Assignment:
Copy nothing but the lines below running from the line containing "For every named target in this 257×2576" through the line containing "応募する (137, 1236)", both end lines included.

Supplied entries:

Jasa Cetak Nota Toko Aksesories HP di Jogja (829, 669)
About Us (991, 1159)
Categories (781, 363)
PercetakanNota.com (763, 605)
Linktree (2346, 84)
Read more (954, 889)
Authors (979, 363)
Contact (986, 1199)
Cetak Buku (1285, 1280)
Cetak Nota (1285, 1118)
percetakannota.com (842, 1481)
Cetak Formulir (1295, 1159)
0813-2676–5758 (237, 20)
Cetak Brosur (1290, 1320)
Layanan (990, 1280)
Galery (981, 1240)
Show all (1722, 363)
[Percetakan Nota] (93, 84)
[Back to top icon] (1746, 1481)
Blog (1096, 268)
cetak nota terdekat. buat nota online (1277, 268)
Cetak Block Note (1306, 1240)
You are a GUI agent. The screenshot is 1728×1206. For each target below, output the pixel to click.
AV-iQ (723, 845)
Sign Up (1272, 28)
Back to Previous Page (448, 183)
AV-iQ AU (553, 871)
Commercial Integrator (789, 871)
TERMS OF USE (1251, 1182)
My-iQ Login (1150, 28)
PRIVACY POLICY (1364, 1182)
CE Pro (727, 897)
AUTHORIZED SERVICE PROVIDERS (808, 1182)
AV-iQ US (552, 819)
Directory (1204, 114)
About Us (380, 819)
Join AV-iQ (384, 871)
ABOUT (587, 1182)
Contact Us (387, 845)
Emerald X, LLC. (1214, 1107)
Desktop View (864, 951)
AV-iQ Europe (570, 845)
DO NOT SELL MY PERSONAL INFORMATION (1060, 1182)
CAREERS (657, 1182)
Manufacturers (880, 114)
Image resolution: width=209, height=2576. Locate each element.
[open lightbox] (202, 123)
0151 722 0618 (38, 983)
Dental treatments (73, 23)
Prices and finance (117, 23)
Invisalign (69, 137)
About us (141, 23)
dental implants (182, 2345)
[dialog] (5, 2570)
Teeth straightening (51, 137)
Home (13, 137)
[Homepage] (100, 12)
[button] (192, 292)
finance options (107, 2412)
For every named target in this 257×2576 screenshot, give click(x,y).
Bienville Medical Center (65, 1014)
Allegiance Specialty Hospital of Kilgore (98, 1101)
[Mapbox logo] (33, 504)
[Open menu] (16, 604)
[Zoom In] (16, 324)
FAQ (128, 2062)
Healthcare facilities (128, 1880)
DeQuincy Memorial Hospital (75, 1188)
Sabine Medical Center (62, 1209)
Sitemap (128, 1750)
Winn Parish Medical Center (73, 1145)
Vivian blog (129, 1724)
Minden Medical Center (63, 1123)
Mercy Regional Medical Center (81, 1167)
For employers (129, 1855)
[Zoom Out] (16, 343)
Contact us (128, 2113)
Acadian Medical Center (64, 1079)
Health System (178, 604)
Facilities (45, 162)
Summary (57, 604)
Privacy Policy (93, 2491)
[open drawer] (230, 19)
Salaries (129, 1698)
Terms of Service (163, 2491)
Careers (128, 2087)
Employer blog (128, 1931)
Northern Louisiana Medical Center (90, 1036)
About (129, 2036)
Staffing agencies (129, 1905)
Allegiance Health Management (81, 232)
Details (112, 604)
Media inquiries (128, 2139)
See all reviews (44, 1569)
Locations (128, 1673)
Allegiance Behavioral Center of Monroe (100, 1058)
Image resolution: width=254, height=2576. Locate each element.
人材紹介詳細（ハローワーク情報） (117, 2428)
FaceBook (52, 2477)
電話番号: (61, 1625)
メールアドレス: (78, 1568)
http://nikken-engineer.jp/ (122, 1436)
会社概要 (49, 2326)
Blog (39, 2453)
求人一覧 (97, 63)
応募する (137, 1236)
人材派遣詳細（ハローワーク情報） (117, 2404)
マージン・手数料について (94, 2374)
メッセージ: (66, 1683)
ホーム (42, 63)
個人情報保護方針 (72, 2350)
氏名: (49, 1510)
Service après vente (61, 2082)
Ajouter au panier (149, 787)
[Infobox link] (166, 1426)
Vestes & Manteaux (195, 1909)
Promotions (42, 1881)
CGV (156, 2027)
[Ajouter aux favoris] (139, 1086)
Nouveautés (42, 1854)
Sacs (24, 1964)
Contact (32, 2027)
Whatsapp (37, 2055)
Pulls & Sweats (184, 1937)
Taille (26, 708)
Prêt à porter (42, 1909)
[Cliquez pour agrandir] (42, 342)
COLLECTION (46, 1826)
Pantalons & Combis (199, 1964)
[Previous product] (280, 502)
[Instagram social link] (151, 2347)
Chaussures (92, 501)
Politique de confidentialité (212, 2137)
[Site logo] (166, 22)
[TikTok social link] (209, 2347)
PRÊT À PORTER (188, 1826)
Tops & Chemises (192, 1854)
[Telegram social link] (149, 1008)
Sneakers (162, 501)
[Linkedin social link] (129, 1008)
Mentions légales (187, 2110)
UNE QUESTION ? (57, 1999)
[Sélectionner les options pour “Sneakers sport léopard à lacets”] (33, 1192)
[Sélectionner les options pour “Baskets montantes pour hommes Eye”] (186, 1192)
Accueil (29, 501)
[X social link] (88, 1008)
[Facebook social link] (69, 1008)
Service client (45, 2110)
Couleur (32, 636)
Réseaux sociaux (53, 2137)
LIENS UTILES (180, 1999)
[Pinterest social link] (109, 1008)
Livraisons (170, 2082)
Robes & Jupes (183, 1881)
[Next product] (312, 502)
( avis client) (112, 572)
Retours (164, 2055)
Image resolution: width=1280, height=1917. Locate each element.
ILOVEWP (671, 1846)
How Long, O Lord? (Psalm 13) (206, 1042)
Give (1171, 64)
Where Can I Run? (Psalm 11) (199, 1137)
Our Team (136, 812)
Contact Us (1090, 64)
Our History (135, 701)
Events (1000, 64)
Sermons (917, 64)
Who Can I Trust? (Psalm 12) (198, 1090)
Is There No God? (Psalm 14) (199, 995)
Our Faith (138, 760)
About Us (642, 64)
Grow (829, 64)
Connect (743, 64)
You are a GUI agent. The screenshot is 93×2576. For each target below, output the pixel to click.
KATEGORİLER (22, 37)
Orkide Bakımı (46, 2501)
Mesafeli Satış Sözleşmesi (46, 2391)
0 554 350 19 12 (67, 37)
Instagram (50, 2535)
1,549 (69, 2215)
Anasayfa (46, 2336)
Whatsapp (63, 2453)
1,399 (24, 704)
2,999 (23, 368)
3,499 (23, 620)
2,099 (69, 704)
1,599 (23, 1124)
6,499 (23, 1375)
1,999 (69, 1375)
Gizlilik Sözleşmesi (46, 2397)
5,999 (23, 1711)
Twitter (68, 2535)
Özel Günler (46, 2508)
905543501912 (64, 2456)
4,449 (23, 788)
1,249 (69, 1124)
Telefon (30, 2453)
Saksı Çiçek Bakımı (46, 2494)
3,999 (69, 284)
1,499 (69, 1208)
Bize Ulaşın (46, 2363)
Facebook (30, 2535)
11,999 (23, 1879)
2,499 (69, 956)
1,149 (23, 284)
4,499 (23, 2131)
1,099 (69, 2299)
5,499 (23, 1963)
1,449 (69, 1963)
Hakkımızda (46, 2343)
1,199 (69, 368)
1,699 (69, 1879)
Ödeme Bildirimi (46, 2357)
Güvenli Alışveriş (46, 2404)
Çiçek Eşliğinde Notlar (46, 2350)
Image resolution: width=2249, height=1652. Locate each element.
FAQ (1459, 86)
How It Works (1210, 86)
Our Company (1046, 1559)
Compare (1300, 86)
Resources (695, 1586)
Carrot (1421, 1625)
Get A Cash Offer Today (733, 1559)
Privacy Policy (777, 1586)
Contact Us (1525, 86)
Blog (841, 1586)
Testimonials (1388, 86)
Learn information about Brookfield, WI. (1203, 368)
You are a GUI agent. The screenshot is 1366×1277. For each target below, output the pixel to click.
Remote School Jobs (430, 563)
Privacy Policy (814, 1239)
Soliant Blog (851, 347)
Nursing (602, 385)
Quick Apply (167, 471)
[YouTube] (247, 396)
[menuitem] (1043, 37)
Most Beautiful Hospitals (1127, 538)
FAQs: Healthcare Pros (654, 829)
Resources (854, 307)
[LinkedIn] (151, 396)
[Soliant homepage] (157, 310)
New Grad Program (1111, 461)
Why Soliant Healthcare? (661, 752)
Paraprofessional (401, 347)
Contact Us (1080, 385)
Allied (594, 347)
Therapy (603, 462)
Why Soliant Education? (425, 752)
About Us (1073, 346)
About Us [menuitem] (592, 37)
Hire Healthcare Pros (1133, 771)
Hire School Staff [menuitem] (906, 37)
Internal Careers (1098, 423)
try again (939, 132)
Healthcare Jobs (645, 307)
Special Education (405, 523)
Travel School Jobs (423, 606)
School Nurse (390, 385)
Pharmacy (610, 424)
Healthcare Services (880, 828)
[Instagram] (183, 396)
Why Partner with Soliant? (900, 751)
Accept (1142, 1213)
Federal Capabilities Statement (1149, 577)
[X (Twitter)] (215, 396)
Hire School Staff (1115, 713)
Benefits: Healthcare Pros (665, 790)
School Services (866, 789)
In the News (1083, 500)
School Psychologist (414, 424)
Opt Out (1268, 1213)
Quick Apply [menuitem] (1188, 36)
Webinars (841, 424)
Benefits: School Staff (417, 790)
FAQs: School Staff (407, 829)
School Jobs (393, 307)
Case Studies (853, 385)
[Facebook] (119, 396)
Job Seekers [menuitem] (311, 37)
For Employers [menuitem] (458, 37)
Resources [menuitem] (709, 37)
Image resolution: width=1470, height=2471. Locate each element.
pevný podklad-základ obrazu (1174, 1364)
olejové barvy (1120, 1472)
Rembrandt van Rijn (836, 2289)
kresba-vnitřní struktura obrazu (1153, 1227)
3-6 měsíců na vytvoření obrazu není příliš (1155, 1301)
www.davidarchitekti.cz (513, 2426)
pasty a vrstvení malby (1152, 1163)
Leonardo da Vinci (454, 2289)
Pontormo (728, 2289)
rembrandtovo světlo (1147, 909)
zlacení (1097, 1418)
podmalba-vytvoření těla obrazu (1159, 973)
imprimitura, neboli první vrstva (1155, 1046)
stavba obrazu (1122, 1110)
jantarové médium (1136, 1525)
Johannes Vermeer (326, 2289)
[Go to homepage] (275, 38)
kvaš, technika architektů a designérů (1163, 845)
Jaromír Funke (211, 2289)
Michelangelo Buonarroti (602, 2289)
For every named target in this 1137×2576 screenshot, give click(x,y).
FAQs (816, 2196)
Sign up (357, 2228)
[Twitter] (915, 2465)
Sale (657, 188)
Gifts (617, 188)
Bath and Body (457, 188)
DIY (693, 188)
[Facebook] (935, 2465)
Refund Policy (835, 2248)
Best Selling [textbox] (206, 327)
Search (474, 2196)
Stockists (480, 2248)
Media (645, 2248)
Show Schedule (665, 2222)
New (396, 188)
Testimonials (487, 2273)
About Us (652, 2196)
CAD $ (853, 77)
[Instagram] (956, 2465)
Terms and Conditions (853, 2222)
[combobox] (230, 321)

Exercise solution:
For every named target in this 257×2576 screenshot, give click(x,y).
Bienville Medical Center (65, 1014)
Allegiance Specialty Hospital of Kilgore (98, 1101)
[Mapbox logo] (33, 504)
[Open menu] (16, 604)
[Zoom In] (16, 324)
FAQ (128, 2062)
Healthcare facilities (128, 1880)
DeQuincy Memorial Hospital (75, 1188)
Sabine Medical Center (62, 1209)
Sitemap (128, 1750)
Winn Parish Medical Center (73, 1145)
Vivian blog (129, 1724)
Minden Medical Center (63, 1123)
Mercy Regional Medical Center (81, 1167)
For employers (129, 1855)
[Zoom Out] (16, 343)
Contact us (128, 2113)
Acadian Medical Center (64, 1079)
Health System (178, 604)
Facilities (45, 162)
Summary (57, 604)
Privacy Policy (93, 2491)
[open drawer] (230, 19)
Salaries (129, 1698)
Terms of Service (163, 2491)
Careers (128, 2087)
Employer blog (128, 1931)
Northern Louisiana Medical Center (90, 1036)
About (129, 2036)
Staffing agencies (129, 1905)
Allegiance Health Management (81, 232)
Details (112, 604)
Media inquiries (128, 2139)
See all reviews (44, 1569)
Locations (128, 1673)
Allegiance Behavioral Center of Monroe (100, 1058)
Image resolution: width=254, height=2576. Locate each element.
人材紹介詳細（ハローワーク情報） (117, 2428)
FaceBook (52, 2477)
電話番号: (61, 1625)
メールアドレス: (78, 1568)
http://nikken-engineer.jp/ (122, 1436)
会社概要 (49, 2326)
Blog (39, 2453)
求人一覧 (97, 63)
応募する (137, 1236)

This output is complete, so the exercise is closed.